**Work to complete**
Only one stretch of the data below is wanted: the lines from the one with "Data Privacy Policy (972, 110)" through the one with "отметил (40, 2006)", repeated exactly.

**Extracted information**
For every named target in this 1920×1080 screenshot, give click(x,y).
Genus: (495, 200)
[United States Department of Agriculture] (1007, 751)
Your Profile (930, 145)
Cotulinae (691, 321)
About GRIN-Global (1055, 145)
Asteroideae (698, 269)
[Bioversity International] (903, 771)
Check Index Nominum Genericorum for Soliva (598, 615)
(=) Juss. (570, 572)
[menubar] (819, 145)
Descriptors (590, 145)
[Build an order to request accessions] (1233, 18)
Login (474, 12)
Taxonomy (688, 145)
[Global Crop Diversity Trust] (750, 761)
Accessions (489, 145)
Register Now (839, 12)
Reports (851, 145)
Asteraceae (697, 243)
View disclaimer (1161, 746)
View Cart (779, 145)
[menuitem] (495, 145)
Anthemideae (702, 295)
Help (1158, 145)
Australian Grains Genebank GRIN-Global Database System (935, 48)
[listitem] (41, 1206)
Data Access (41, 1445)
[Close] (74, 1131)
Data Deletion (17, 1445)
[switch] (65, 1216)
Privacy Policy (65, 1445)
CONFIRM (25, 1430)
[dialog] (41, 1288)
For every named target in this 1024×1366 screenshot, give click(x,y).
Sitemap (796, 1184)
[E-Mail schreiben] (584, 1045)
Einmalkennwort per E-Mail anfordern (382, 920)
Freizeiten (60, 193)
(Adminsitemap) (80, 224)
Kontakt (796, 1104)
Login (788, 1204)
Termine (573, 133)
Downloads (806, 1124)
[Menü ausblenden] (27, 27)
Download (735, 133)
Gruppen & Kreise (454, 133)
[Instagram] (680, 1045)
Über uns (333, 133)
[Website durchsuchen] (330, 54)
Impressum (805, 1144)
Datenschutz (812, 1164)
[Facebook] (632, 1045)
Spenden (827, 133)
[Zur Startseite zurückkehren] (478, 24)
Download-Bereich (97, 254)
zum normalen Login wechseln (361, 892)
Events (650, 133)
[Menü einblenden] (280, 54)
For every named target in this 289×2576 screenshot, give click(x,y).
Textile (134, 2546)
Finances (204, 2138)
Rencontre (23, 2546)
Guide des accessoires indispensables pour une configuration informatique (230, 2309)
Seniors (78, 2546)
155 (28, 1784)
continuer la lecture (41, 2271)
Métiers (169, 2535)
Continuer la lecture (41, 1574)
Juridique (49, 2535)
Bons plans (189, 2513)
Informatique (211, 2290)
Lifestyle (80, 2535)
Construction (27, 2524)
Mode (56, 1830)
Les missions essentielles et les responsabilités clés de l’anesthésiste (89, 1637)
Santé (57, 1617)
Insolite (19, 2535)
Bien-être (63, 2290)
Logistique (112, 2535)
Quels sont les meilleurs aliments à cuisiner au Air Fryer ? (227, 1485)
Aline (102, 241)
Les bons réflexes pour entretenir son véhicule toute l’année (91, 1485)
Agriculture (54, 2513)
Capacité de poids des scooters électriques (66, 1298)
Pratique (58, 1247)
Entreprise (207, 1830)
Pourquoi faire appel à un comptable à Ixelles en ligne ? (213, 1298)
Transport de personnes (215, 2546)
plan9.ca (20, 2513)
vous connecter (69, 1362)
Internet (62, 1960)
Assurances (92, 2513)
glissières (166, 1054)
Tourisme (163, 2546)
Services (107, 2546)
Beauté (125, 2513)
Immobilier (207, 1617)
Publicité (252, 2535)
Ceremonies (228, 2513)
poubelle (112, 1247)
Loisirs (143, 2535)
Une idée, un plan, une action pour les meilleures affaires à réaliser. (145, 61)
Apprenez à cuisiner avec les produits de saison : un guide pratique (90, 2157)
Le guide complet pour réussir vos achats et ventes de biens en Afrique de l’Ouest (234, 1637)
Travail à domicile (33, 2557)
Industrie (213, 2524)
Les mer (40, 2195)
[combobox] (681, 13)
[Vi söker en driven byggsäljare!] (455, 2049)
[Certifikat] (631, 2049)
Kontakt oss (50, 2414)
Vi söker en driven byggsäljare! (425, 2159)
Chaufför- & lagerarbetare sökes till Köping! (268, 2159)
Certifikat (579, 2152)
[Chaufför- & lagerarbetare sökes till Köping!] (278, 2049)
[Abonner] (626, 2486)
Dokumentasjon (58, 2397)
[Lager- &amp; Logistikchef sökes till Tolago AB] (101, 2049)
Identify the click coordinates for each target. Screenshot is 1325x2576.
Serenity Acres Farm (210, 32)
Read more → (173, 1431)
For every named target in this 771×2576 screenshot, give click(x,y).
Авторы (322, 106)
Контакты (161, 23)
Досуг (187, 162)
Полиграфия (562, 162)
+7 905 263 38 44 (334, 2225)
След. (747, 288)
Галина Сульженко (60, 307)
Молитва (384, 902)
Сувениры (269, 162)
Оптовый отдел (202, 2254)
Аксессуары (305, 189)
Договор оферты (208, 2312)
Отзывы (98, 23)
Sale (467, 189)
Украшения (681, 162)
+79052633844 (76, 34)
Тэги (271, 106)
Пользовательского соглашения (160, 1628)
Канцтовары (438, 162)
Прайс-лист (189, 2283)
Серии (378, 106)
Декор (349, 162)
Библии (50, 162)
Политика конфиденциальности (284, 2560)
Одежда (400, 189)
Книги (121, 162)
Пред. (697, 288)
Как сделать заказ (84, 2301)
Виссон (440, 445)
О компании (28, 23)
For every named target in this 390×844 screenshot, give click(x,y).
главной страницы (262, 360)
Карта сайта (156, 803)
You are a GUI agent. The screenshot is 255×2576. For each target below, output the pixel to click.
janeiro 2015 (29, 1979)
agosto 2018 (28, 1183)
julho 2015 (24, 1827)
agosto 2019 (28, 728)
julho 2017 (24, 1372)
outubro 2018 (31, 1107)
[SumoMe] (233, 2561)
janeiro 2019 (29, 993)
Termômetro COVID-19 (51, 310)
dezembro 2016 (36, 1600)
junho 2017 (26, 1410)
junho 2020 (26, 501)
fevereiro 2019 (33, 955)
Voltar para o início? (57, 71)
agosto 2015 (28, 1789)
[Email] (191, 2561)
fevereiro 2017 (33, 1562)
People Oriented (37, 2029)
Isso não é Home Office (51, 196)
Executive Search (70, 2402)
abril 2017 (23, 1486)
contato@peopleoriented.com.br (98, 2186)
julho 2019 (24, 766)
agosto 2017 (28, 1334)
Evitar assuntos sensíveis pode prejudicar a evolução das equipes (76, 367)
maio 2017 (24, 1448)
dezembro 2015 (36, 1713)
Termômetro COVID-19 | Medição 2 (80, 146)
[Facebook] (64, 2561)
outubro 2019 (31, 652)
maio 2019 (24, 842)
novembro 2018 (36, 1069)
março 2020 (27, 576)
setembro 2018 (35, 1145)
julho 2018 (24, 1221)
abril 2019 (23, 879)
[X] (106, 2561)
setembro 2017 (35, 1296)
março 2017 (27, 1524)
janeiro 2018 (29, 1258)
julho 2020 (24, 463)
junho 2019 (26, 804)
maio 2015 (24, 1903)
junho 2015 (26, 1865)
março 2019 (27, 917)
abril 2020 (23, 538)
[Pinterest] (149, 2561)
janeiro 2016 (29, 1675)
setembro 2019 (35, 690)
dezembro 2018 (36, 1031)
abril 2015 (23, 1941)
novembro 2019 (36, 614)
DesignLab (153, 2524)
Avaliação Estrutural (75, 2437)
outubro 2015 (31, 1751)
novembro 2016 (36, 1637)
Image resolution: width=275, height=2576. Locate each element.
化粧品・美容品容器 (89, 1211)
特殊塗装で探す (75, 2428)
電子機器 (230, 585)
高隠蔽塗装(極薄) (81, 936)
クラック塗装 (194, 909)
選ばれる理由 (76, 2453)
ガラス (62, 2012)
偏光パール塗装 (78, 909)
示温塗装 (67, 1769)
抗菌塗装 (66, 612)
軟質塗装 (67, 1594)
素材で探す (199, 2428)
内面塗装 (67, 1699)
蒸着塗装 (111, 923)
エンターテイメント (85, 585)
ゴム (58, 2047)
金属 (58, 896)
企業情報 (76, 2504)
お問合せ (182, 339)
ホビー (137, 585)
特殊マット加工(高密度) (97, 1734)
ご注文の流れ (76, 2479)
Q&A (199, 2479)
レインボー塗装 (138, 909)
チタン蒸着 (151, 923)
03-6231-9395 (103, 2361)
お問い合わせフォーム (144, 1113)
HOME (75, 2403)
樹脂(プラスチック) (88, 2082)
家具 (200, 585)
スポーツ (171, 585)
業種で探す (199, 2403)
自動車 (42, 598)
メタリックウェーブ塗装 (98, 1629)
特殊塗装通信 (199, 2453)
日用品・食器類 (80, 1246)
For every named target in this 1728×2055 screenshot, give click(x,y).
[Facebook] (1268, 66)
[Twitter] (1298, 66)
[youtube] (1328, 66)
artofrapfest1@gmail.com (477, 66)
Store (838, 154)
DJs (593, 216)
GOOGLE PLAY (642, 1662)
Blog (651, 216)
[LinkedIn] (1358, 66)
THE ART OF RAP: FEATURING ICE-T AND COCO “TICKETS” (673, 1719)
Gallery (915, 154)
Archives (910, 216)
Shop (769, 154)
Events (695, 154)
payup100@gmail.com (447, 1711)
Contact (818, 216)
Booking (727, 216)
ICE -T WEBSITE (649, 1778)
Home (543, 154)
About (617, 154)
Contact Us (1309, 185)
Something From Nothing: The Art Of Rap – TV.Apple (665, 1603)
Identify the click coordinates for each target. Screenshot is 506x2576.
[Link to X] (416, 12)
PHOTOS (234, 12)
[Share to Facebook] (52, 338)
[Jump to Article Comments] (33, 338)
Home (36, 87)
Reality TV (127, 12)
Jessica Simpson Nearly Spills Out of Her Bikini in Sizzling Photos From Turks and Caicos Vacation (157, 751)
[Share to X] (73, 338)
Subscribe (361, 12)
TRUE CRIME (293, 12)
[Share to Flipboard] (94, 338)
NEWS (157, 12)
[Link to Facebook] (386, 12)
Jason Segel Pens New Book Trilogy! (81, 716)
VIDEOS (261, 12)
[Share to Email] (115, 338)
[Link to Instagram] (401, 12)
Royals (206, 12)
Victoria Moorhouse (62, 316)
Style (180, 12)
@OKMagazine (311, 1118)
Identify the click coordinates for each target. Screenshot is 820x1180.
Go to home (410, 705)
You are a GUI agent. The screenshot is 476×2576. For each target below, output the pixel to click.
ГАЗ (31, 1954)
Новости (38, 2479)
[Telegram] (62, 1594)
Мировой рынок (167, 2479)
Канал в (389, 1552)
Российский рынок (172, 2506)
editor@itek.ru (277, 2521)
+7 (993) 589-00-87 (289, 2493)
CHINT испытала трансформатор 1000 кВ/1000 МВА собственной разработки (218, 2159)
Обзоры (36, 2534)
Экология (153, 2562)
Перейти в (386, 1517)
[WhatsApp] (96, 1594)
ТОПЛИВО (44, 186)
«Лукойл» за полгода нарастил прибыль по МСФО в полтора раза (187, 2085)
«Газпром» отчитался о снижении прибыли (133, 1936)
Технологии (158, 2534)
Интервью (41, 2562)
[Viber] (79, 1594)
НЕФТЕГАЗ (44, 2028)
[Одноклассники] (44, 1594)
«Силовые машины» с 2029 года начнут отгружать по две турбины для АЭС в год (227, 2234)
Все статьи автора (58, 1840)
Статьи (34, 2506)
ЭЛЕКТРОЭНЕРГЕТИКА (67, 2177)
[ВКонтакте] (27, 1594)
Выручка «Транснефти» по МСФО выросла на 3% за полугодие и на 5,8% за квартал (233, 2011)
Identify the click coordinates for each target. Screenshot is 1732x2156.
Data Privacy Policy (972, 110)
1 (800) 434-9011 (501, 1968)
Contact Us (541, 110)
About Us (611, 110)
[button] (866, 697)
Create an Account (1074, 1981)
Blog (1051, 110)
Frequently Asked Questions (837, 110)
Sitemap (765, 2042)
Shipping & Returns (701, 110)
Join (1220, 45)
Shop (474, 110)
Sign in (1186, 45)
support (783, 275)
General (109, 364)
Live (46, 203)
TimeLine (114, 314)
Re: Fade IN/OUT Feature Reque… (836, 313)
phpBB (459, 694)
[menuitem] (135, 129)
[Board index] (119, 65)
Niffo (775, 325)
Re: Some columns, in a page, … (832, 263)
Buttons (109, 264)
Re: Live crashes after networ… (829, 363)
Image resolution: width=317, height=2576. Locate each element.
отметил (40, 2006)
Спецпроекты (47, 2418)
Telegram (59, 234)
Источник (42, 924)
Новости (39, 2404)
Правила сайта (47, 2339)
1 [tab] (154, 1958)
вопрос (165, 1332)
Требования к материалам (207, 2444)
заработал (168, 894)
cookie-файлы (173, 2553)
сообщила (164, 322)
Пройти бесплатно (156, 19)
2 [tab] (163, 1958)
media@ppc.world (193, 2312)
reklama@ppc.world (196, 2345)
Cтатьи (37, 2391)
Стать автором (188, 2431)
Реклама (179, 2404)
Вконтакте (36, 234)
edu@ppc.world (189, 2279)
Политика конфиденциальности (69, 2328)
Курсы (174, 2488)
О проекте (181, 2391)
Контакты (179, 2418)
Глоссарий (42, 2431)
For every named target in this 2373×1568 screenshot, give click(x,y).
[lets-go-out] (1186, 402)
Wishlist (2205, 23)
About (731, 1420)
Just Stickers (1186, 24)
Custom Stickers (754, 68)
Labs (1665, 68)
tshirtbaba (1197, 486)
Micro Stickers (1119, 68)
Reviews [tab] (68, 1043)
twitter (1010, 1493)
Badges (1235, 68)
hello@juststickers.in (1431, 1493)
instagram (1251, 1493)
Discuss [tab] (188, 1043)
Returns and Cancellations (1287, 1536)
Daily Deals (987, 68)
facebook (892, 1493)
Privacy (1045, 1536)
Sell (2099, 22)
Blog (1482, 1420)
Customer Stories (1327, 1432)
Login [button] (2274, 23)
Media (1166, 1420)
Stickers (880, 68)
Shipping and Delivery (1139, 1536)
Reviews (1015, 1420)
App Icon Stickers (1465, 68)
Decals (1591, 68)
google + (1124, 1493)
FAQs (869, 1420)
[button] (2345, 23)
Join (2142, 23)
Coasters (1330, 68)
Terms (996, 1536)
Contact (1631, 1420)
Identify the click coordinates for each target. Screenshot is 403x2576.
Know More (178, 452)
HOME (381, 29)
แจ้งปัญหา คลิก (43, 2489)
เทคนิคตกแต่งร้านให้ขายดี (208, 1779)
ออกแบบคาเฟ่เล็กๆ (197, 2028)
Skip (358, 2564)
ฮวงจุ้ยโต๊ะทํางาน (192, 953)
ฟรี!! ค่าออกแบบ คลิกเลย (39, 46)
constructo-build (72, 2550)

**Response to this exercise**
Data Privacy Policy (972, 110)
1 (800) 434-9011 (501, 1968)
Contact Us (541, 110)
About Us (611, 110)
[button] (866, 697)
Create an Account (1074, 1981)
Blog (1051, 110)
Frequently Asked Questions (837, 110)
Sitemap (765, 2042)
Shipping & Returns (701, 110)
Join (1220, 45)
Shop (474, 110)
Sign in (1186, 45)
support (783, 275)
General (109, 364)
Live (46, 203)
TimeLine (114, 314)
Re: Fade IN/OUT Feature Reque… (836, 313)
phpBB (459, 694)
[menuitem] (135, 129)
[Board index] (119, 65)
Niffo (775, 325)
Re: Some columns, in a page, … (832, 263)
Buttons (109, 264)
Re: Live crashes after networ… (829, 363)
Image resolution: width=317, height=2576. Locate each element.
отметил (40, 2006)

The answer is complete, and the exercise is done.